▶ Input data:
□ □ □ □ □ □ □
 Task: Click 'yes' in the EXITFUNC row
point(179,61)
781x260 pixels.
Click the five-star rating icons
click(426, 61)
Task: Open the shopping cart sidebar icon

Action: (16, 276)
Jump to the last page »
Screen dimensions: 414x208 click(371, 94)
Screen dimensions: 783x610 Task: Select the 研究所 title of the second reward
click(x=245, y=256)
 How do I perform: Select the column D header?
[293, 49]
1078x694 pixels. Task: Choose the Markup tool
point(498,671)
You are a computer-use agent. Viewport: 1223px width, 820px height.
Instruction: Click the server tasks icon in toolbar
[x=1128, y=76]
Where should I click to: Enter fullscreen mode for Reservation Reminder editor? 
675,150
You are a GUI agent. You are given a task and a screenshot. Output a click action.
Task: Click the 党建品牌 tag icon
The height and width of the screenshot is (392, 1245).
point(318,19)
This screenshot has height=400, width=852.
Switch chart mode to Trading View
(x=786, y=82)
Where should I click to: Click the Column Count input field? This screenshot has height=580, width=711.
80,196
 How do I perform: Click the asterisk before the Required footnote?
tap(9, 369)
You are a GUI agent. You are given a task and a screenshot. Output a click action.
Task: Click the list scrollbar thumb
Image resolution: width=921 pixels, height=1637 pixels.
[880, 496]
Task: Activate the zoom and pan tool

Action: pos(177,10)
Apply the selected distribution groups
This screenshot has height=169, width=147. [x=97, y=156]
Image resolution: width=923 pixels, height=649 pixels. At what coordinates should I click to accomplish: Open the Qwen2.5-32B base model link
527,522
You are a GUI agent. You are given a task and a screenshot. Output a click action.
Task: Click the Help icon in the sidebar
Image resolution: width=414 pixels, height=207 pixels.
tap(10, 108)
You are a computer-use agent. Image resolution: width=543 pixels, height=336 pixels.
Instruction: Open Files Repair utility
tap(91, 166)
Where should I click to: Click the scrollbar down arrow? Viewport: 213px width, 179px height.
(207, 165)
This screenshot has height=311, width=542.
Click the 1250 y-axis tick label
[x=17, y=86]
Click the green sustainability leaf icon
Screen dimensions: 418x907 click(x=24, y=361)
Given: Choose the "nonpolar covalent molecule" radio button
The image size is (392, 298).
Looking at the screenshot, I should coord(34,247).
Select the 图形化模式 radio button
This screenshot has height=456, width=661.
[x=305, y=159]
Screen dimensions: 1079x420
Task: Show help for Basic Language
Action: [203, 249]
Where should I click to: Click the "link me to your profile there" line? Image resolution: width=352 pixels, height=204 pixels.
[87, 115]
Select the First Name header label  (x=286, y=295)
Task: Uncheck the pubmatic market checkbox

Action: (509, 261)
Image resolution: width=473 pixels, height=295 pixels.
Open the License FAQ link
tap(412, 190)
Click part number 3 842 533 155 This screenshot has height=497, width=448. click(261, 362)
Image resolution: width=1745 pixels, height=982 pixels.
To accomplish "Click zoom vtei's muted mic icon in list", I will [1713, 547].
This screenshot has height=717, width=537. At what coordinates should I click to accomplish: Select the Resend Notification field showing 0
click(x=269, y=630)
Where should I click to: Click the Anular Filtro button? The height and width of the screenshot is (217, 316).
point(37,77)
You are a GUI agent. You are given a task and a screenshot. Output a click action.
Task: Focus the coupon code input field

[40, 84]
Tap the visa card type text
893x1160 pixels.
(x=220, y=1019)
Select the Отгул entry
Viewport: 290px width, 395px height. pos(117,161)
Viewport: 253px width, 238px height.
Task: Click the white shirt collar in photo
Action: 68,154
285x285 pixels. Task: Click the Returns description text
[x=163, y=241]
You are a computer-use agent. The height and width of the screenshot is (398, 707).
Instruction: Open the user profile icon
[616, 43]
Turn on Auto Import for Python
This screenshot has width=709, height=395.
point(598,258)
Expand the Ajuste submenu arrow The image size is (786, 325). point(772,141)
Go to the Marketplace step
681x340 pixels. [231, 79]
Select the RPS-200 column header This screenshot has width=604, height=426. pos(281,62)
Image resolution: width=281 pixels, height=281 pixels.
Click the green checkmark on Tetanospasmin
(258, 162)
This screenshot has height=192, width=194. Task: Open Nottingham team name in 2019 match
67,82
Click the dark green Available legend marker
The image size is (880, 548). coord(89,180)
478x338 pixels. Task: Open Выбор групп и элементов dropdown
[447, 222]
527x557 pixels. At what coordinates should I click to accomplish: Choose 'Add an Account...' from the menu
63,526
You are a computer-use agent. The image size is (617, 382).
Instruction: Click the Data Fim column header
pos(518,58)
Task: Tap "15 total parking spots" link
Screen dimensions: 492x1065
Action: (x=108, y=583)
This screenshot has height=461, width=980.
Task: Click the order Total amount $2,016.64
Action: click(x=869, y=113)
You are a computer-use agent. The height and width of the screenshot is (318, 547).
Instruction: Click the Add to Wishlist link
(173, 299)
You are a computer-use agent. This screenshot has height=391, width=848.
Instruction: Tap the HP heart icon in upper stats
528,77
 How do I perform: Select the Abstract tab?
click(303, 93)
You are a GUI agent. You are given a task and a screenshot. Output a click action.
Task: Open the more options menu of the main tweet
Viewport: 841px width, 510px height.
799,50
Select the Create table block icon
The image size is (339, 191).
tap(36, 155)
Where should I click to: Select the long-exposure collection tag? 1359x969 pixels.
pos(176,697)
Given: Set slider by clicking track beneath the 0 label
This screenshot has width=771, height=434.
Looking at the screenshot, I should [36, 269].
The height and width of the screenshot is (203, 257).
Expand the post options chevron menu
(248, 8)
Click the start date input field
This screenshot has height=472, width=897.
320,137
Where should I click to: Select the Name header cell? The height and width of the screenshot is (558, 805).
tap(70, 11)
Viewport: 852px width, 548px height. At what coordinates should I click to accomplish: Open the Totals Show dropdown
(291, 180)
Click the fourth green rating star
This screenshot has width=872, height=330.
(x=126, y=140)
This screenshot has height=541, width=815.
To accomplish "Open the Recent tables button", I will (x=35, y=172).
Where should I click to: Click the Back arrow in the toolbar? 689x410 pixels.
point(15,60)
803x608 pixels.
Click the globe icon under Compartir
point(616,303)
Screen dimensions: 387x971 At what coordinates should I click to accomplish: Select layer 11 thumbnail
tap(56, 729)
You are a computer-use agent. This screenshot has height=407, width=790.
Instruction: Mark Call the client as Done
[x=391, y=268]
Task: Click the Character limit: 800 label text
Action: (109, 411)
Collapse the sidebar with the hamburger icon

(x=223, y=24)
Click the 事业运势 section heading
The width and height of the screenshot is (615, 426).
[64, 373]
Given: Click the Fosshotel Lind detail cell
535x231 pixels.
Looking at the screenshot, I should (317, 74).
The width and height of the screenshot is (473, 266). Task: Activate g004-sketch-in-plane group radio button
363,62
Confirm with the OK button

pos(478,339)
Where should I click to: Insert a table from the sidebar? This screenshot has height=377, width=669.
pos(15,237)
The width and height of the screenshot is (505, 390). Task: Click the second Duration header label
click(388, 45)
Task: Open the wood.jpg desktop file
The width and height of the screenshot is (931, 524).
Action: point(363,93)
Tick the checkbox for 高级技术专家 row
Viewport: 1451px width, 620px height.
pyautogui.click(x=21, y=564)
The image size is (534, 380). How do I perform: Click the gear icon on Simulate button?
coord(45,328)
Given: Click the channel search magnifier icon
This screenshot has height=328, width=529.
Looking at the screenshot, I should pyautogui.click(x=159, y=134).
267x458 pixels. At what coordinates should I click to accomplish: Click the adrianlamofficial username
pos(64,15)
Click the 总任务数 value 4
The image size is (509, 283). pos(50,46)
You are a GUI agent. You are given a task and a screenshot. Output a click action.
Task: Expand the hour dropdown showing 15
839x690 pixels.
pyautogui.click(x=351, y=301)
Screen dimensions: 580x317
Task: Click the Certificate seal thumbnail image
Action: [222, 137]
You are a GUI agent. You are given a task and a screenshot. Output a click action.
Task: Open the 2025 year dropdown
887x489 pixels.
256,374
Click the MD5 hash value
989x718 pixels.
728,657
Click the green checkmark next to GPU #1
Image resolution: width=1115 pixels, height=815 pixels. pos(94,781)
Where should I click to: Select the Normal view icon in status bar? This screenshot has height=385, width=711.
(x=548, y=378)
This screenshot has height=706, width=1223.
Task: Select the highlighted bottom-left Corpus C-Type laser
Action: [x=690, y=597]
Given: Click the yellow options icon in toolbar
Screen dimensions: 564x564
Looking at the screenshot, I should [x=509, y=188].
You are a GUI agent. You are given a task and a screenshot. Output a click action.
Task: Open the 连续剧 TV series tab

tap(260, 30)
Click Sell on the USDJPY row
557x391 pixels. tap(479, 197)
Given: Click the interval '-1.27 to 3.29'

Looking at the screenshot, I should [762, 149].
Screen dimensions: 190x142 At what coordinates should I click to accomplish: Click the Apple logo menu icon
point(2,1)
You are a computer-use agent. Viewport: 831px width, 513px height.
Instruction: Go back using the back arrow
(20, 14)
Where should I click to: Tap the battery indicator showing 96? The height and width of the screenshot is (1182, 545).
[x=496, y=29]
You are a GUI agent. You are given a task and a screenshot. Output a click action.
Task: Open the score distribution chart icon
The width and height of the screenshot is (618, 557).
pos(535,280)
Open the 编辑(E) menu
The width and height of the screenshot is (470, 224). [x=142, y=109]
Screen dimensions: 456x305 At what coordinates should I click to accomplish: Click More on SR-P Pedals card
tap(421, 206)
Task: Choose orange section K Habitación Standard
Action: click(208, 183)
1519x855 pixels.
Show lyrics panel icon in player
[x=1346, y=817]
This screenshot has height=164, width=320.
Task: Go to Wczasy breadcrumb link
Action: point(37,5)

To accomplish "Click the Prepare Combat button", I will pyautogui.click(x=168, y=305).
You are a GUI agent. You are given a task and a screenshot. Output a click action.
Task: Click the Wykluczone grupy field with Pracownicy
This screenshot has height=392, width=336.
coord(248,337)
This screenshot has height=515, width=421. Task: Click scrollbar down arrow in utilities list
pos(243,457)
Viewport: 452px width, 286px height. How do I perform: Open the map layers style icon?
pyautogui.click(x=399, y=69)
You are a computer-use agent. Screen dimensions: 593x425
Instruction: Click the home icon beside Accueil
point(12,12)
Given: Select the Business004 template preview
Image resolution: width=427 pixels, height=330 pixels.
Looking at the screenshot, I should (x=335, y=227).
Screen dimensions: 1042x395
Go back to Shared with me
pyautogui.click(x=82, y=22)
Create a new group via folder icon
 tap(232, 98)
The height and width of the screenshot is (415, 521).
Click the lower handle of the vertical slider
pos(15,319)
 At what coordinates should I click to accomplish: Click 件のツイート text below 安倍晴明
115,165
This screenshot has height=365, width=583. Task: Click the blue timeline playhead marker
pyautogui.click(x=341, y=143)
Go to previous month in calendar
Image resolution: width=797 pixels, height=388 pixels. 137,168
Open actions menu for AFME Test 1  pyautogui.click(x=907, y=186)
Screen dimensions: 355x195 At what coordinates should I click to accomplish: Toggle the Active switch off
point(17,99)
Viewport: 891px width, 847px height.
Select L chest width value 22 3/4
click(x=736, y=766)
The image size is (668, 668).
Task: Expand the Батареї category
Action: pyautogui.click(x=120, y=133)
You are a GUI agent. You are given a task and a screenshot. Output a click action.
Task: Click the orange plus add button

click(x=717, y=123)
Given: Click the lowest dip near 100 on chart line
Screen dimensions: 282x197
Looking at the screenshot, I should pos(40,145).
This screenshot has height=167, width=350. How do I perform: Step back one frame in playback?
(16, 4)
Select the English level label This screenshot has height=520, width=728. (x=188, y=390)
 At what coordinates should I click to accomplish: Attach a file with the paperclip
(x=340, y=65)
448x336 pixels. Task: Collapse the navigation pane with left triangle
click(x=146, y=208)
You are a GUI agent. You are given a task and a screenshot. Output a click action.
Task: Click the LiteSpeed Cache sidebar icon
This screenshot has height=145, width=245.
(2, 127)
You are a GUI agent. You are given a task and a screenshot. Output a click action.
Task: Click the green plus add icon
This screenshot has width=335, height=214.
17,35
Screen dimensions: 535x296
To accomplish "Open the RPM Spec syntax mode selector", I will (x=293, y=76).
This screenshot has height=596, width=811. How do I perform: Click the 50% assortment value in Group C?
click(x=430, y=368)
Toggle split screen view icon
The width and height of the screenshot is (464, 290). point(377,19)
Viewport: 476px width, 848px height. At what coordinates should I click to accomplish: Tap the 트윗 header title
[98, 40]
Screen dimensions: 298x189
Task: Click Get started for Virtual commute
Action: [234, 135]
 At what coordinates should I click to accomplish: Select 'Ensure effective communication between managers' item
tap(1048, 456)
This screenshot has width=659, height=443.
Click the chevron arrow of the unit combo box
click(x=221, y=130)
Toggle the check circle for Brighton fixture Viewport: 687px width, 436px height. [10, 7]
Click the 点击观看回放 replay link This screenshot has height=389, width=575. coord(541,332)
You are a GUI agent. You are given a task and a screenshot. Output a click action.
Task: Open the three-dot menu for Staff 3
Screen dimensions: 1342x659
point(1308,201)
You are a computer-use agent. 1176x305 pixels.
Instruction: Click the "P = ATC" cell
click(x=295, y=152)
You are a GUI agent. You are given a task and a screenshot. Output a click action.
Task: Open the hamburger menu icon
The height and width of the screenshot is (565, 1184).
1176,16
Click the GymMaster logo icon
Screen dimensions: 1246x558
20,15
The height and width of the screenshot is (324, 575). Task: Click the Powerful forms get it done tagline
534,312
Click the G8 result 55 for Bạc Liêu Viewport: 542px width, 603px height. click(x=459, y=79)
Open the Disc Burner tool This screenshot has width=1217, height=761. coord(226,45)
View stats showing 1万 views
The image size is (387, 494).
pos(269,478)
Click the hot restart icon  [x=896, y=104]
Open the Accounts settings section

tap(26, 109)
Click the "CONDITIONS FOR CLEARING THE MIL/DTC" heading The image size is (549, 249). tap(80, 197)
□ □ □ □ □ □ □
▶ Assignment:
With the string "heading" as the key, filter the data above and show the lines that match.

▶ Result for this exercise:
Click the 事业运势 section heading
Click the "CONDITIONS FOR CLEARING THE MIL/DTC" heading The image size is (549, 249). tap(80, 197)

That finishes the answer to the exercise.